Servants of God, in joyful lays

Full Text

1. Servants of God, in joyful lays,
Sing ye the Lord Jehovah’s praise;
His glorious name let all adore,
From age to age, forevermore.

2. Blest be that name, supremely blest,
From the sun’s rising to its rest;
Above the heav’ns His pow’r is known,
Through all the earth His goodness shown.
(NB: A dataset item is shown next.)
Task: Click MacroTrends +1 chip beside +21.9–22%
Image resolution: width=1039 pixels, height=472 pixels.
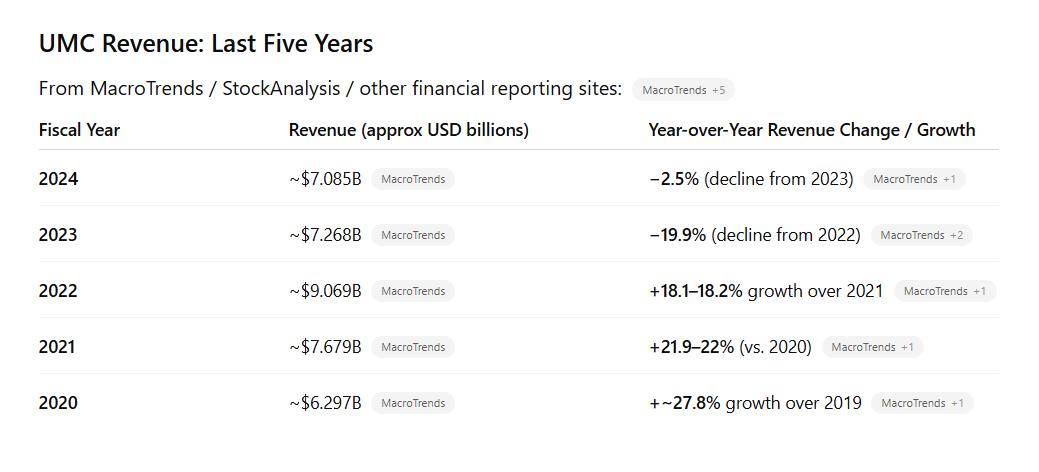Action: (x=872, y=347)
3. Who is like God? so great, so high,
He bows Himself to view the sky;
And yet, with condescending grace,
Looks down upon the human race.

4. He hears the uncomplaining moan
Of those who sit and weep alone;
He lifts the mourner from the dust;
In Him the poor may safely trust.

5. O then, aloud, in joyful lays,
Sing to the Lord Jehovah’s praise;
His saving name let all adore,
From age to age, forevermore.

Source: The Cyber Hymnal #5979

Author: James Montgomery

Montgomery, James, son of John Montgomery, a Moravian minister, was born at Irvine, Ayrshire, Nov. 4, 1771. In 1776 he removed with his parents to the Moravian Settlement at Gracehill, near Ballymena, county of Antrim. Two years after he was sent to the Fulneck Seminary, Yorkshire. He left Fulneck in 1787, and entered a retail shop at Mirfield, near Wakefield. Soon tiring of that he entered upon a similar situation at Wath, near Rotherham, only to find it quite as unsuitable to his taste as the former. A journey to London, with the hope of finding a publisher for his youthful poems ended in failure; and in 1792 he was glad to leave Wath for Shefield to join Mr. Gales, an auctioneer, bookseller, and printer of the Sheffield Register newspap… Go to person page >



TRURO is an anonymous tune, first published in Thomas Williams's Psalmodia Evangelica, (second vol., 1789) as a setting for Isaac Watts' "Now to the Lord a noble song." Virtually nothing is known about this eighteenth-century British editor of the two-volume Psalmodia Evangelica, a collection of thr…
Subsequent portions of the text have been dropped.